The greedy algorithm is applied to optimization problems, aiming to find the optimal solution when possible or, if not, a satisfactory solution within a limited time frame. It is particularly valuable for providing near-optimal solutions efficiently.

Problems well-suited to greedy algorithms possess two main properties: the greedy choice property and optimal substructure.

1. The greedy choice property indicates that choices made at each step are independent of previous choices; a greedy algorithm never reconsiders its options.

2. Optimal substructure implies that a problem's optimal solution comprises optimal solutions to its subproblems.

Greedy algorithms are often contrasted with dynamic programming: while dynamic programming combines optimal solutions of subproblems to solve the larger issue, greedy algorithms iteratively make locally optimal choices to incrementally build a solution.

Fractional Knapsack Problem

Calculate the greedy algorithm by unit price. In other words, the cargo with the highest unit price is placed at the top.

1. Greedy Algorithm: Suitable for the Fractional Knapsack Problem where items can be divided.

2. Dynamic Programming: Used for the 0-1 Knapsack Problem where items cannot be divided.

# (price, weight)
cargo = [(4, 12), (2, 1), (10, 4), (1, 1), (2, 2)]
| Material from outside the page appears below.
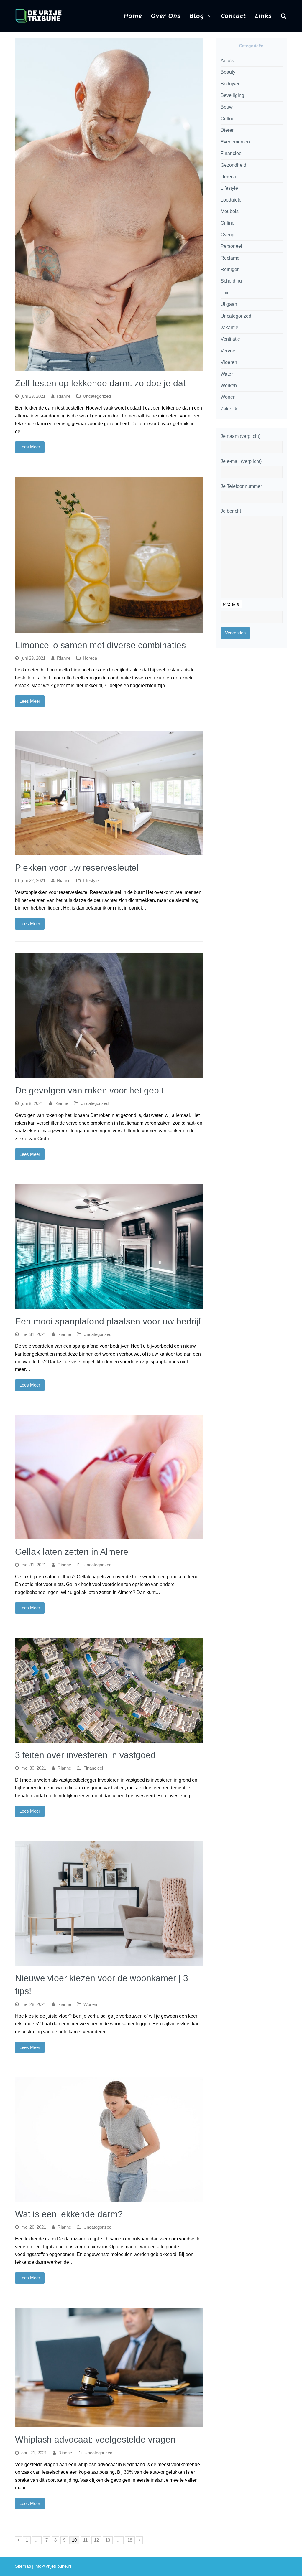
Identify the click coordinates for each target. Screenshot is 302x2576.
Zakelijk (229, 408)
def fractional_knapsack(cargo):
    capacity = 15
    pack = []
    
    # Sort in descending order of unit price
    for c in cargo:
        pack.append(c[0] / c[1], c[0], c[1]))
    pack.sort(reverse=True)
    
    # Greedy algorithm in order of unit price
    total_value: float = 0
    for p in pack:
        if capacity - p[2] >= 0:
            capacity -= p[2]
            total_value += p[1]
        else:
            fraction = capacity / p[2]
            total_value += p[1] * fraction
            break
            
    return total_value

Coin Change Problem

1. Greedy Algorithm: Effective when each coin's denomination is a multiple of the one before it.

2. Dynamic Programming: Necessary when coins have denominations like 10, 50, 80, and 100. For instance, to make change for 160, the best solution is two 80 coins instead of one 100, one 50, and one 10 coin.

Largest Sum

For the problem of finding the path with the largest sum in a binary tree, a greedy algorithm falls short because it cannot guarantee the discovery of the path with the largest sum, such as when the leftmost leaf node is part of the optimal path. Here, a greedy algorithm is not a suitable solution method.